Once the pandemic has ended, states will need to decide which regulations will stay in place, specifically with regard to telehealth protocols and funding, explained Trish Riley, the executive director at the National Academy for State Health Policy. Discussions on what the public health infrastructure should look like, how it should be paid for, and any changes regarding increased hospital capacity implemented during the pandemic will need to be had.

“How will we implement the American Rescue Act? Will states expand Medicaid?” Riley asked. “Conversely, once the public health emergency is over, might states—no longer having the maintenance of effort in Medicaid—see rollbacks in Medicaid coverage and benefits?”

Despite the widely acknowledged importance of social determinants of health, the question as to who pays for advancements in this area remains unanswered, Riley said. “I think what the public health structure looks like in the future will be really important.”

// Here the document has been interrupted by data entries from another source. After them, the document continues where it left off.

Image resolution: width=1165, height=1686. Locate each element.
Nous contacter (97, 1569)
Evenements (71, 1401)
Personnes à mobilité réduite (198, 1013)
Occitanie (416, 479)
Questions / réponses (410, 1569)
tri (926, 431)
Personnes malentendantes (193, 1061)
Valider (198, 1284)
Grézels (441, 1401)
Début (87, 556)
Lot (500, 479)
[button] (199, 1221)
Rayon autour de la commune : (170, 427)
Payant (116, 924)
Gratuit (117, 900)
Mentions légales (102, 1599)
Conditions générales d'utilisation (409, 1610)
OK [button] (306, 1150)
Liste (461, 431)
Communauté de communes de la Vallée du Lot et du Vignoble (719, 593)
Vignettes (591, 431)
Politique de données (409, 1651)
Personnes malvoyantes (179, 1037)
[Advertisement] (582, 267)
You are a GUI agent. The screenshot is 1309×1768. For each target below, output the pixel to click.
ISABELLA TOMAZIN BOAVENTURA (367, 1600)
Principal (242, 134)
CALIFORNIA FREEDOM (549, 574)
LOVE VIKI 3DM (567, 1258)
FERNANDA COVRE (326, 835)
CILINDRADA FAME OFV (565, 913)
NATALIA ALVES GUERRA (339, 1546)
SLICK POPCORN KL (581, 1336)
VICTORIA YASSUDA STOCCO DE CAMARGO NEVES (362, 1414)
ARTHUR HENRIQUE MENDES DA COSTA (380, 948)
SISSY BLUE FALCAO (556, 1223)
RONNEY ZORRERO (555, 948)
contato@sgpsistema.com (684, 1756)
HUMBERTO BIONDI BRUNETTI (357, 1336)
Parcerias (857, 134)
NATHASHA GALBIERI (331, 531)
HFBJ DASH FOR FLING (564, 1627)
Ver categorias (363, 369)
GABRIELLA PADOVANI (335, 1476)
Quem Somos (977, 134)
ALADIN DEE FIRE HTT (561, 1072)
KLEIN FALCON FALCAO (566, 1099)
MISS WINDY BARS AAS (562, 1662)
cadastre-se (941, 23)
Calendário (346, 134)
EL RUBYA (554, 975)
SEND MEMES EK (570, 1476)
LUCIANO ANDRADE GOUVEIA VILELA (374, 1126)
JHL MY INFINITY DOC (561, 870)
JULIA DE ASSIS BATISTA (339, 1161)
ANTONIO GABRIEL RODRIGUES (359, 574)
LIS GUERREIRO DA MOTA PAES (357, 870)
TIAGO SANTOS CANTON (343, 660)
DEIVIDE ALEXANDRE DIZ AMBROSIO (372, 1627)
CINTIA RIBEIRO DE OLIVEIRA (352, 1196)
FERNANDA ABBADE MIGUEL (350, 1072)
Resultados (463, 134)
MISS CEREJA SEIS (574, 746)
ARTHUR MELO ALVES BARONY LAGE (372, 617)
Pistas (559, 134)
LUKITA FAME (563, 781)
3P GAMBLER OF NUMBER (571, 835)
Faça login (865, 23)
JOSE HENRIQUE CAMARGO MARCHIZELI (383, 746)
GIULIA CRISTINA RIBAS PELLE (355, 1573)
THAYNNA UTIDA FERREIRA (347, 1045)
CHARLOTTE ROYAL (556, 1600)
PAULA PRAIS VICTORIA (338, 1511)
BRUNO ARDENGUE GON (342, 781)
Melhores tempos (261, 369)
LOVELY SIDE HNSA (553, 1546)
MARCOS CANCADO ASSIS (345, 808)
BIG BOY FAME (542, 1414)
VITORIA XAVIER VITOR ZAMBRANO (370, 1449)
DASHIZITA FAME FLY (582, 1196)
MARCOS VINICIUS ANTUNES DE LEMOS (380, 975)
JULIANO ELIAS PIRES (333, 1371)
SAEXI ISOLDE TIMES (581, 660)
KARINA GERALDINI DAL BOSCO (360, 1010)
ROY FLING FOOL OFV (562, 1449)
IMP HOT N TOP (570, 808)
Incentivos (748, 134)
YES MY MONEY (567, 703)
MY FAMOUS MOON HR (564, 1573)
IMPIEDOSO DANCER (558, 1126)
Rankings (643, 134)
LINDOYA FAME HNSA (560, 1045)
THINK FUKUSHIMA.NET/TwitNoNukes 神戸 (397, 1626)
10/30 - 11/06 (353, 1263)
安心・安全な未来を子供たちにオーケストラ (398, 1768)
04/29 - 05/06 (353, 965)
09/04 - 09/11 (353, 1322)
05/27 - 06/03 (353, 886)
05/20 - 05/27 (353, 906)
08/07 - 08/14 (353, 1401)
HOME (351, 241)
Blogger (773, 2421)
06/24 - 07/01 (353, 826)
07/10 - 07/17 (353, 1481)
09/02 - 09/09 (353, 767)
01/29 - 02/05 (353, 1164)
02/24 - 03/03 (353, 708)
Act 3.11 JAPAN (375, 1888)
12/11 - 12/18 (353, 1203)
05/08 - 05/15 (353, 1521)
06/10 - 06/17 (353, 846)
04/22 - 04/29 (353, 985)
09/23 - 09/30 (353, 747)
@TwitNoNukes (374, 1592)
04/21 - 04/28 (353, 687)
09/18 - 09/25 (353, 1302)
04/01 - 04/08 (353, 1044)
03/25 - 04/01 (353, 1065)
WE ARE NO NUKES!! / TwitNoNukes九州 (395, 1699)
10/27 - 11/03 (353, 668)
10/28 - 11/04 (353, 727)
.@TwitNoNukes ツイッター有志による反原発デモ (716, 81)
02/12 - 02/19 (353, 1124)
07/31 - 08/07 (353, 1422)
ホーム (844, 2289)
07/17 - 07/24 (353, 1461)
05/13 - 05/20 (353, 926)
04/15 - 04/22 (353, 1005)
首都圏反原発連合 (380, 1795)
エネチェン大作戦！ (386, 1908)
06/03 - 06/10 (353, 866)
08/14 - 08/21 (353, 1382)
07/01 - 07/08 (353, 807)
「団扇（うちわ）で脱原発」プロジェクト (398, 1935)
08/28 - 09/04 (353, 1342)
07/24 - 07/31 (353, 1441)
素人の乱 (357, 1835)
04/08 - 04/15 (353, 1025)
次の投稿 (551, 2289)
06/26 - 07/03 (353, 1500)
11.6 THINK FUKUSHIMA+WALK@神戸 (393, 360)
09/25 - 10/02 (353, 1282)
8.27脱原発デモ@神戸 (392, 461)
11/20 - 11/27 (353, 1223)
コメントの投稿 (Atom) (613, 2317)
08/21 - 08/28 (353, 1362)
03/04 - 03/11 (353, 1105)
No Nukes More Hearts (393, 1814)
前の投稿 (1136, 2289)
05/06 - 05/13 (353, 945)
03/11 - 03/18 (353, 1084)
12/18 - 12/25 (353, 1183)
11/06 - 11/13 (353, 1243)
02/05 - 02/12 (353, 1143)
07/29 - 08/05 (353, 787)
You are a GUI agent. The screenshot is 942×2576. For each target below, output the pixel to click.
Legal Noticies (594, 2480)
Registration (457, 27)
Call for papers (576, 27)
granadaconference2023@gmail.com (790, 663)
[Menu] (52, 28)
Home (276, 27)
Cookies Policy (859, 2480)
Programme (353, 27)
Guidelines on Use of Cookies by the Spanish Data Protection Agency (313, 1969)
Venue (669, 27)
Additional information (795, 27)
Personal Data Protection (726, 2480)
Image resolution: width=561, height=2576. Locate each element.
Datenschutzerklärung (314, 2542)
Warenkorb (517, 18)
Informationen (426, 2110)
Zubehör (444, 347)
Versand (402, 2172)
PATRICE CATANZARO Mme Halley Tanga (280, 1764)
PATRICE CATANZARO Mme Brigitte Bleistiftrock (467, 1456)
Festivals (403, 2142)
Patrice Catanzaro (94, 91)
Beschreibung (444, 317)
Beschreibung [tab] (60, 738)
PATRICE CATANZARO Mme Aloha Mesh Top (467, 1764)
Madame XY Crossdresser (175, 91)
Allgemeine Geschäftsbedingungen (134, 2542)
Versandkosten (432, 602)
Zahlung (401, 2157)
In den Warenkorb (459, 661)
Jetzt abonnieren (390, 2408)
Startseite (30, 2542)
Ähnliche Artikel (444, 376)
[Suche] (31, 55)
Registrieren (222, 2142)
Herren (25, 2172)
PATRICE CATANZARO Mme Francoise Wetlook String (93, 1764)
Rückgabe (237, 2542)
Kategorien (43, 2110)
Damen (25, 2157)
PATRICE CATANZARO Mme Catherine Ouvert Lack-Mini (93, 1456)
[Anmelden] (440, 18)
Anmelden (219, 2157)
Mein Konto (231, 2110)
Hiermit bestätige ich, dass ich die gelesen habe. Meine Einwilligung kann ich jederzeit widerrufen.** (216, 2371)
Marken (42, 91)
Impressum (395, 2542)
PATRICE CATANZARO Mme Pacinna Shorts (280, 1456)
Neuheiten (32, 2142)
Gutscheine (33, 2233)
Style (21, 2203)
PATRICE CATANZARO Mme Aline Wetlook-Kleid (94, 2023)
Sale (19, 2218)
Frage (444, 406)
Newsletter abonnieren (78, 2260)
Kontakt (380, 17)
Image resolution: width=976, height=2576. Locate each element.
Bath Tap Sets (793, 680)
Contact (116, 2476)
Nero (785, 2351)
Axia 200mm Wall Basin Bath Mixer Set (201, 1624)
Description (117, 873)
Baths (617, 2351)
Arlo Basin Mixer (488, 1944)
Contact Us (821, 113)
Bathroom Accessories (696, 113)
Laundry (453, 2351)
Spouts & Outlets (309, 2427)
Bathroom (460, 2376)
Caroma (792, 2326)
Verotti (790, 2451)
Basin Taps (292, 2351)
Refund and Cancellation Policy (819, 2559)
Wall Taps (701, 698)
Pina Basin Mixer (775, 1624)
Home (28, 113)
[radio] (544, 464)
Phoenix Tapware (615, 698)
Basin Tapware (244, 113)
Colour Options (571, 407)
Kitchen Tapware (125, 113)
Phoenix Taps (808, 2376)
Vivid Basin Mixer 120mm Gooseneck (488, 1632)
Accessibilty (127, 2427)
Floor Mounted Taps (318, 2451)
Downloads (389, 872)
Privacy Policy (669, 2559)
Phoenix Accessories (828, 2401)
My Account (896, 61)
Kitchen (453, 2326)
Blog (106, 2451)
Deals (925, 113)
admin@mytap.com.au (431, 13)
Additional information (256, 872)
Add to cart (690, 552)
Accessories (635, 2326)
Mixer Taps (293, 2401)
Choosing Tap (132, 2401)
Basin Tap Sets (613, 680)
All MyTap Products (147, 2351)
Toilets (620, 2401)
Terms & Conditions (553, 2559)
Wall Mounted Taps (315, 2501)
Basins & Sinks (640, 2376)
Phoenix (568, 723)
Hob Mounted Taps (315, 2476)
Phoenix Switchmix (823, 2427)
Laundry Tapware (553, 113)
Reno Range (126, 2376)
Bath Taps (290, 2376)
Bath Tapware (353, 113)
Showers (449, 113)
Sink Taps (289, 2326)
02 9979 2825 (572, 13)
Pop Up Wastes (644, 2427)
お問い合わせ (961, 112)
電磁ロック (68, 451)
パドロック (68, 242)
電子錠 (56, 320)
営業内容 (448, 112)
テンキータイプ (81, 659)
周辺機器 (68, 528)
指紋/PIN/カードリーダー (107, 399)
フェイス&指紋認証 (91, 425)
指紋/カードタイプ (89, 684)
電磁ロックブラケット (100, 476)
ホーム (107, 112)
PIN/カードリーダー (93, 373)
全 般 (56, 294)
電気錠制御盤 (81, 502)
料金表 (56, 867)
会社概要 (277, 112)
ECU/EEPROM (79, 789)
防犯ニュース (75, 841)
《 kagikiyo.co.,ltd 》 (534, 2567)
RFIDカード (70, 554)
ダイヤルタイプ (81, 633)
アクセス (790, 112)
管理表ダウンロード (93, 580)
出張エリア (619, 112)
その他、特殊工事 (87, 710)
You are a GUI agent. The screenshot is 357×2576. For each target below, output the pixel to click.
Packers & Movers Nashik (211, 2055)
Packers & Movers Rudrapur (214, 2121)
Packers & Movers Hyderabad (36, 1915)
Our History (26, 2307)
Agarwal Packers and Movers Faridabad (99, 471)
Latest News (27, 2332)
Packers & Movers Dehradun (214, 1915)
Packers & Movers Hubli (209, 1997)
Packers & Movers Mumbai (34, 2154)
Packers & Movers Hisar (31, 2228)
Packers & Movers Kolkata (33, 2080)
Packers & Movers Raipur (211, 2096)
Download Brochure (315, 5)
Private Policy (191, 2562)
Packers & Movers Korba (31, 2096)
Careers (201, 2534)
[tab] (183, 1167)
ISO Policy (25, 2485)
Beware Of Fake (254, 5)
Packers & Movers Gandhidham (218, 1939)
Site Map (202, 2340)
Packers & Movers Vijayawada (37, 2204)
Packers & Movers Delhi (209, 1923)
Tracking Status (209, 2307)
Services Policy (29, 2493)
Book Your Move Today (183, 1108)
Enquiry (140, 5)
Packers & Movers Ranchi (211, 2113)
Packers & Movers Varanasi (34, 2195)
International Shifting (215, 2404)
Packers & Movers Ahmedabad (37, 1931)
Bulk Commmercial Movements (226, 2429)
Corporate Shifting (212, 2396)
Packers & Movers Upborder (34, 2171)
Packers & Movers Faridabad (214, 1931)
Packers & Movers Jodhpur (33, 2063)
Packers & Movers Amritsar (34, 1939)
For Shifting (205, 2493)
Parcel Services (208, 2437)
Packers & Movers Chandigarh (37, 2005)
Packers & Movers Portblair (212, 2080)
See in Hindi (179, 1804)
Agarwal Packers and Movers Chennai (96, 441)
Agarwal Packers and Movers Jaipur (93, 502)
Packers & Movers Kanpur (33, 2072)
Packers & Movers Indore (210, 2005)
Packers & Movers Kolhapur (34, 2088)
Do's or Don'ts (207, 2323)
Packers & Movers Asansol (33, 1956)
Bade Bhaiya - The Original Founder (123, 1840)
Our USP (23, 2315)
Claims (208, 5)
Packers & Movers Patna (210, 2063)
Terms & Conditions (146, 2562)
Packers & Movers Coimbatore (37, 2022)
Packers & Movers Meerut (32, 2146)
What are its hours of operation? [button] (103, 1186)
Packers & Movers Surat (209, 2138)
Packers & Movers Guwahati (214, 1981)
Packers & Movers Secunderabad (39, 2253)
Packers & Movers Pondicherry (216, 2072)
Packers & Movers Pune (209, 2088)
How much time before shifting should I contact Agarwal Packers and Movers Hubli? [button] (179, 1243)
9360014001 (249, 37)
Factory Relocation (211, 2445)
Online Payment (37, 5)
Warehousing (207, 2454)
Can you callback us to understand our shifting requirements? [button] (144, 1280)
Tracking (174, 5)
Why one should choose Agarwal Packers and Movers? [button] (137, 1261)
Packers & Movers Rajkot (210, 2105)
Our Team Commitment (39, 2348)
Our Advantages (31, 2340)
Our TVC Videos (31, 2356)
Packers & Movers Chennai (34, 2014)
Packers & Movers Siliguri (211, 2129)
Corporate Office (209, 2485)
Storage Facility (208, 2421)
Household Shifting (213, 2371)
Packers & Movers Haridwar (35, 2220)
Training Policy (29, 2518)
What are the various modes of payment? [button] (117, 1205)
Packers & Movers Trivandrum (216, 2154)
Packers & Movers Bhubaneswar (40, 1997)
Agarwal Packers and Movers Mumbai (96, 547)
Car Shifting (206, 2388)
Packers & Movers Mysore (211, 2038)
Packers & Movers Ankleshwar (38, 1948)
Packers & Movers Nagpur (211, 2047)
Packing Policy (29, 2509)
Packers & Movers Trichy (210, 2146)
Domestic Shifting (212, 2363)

When it comes to affordability, hospital costs have remained front and center at the state-by-state level, and concerns regarding hospital consolidation have prompted a number of initiatives around the country. Noting that consolidation drives prices without any improvements in quality, “those increased prices remain a serious concern to states,” Riley explained, while the proposed solution of a public option “only works if hospital prices are brought in check to make the product more affordable.”

Reflecting on the goals of one state in particular, Jessica Altman, the insurance commissioner for Pennsylvania, underscored the role of state government in leading and supporting residents as they recover from the COVID-19 crisis.

“COVID is not just a public health problem,” Altman said. “It's an economic problem, a workforce problem, an education problem, a mental health problem, and somehow states need to, and really are finding ways to, prepare for this multifaceted recovery while still doing what we need to do to make sure that we get to that recovery as quickly as we possibly can.”

Citing Pennsylvania’s success in launching a state-based exchange and reinsurance program and efforts to expand access to telehealth, Altman stressed that in addition to understanding lessons learned from COVID-19, “we should also feel some validation that states have been focused on the things that matter and take the opportunity of the revitalized focus and energy coming out of COVID on these issues, to really move forward on policies that matter to people.”

Federal goals outlined in the American Rescue Act will also help drive state-level initiatives to address the challenges brought to light by the pandemic. “Even though these enhancements are only temporary, at least for now, this is a real opportunity to get people covered that have previously found coverage to be unaffordable,” Altman said.